Когда мои родители обнимали меня в день вручения аттестатов, я чувствовала себя так, будто совершила страшное преступление. Я не могла признаться им, как жутко себя чувствую, потому что сама настояла на учебе здесь.
Анна Эпперсон, одна из моих учительниц, которая раньше работала аккомпаниатором в Джульярдской школе, услышала, что мы говорим о поисках квартиры в Нью-Йорке, и что-то написала на листе бумаги. Сунув мне его в руку, Анна сказала:
– Это адрес дома на Западной Девяносто девятой улице, хозяин которого любит музыкантов, – она велела мне дать агенту, Руди Рудольфу, триста долларов и сослаться на нее, – дом называется Аллендейл.
Чтобы отпраздновать выпуск, я купила с денег, заработанных на продаже наркотиков, билеты на выступление скрипача Ицхака Перлмана, который играл вместе с пианистом Сэмюэлом Сандерсом. Я так боялась подойти к Перлману за кулисами после концерта, потому что он был очень знаменит. К тому же вокруг него толпились женщины из волонтерского комитета. Сандерс выглядел куда дружелюбнее. Если не считать роскошных каштановых кудрей, он походил на юную и симпатичную версию Вуди Аллена, особенно выдающимся носом. Поскольку Сандерс учил моего преподавателя по фортепьяно в Джульярдской школе, я чувствовала, что почти уже знакома с ним.
Концерт проходил в Гринсборо, в старой университетской аудитории. Я подождала, пока Сандерс соберет расческу, записную книжку, наручные часы и бутылочку с какими-то таблетками. Все это было аккуратно разложено на фанерной тумбочке в уборной. Он еще раза три оглядел тумбочку, как будто там чудом могло появиться что-то еще.
– Мистер Сандерс, – позвала я и рассказала о моем преподавателе. Он осмотрел тумбочку в четвертый раз. Я так боялась того, что Сандерс мог обо мне подумать, и в итоге ни слова не сказала о его игре и вообще о концерте. Это был самый знаменитый музыкант, которого я встречала в жизни, и я хотела, чтобы он меня заметил. Сандерс посмотрел на мои пластиковые очки, платье из полиэстера и купленные в аптеке колготки, собравшиеся на коленях гармошкой.
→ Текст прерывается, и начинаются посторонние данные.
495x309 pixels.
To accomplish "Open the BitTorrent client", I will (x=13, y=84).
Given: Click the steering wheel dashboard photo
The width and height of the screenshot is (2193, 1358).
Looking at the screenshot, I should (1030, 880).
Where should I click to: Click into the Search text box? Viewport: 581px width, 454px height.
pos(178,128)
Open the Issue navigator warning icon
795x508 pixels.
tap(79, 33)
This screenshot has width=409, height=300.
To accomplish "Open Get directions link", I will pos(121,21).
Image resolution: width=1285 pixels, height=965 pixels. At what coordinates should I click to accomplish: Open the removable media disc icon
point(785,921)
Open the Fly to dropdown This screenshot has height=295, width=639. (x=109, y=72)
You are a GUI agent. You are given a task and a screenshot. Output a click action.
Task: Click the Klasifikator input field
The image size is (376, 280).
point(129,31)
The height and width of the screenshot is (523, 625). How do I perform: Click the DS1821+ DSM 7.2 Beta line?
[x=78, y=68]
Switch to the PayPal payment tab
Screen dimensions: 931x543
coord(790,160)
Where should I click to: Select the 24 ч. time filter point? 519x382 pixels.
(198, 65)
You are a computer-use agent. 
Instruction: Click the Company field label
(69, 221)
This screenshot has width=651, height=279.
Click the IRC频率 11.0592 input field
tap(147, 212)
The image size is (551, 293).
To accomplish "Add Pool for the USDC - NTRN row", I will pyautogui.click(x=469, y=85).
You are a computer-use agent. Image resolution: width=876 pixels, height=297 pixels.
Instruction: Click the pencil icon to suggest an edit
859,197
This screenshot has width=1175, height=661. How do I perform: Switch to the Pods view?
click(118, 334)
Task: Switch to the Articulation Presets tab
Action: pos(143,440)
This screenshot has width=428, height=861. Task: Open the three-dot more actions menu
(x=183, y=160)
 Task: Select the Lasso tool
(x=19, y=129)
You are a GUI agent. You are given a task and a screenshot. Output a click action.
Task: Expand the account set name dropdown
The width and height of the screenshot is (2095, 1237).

– И что? – выплюнул он и отправился к дамам, толпившимся вокруг Перлмана.
Три
The Prodigy
Молли Сандерс не могла понять, почему ее сын Сэмюэл так медленно растет. Родившись в 1937 году довольно пухлым младенцем, за год он набрал всего восемнадцать фунтов. Когда она или ее муж Ирвин давали ребенку бутылочку, он только глотал воздух. Когда он наконец пошел, то присаживался через каждые тридцать футов, тяжело дыша синими губами, пока его брат Мартин весело прыгал рядом.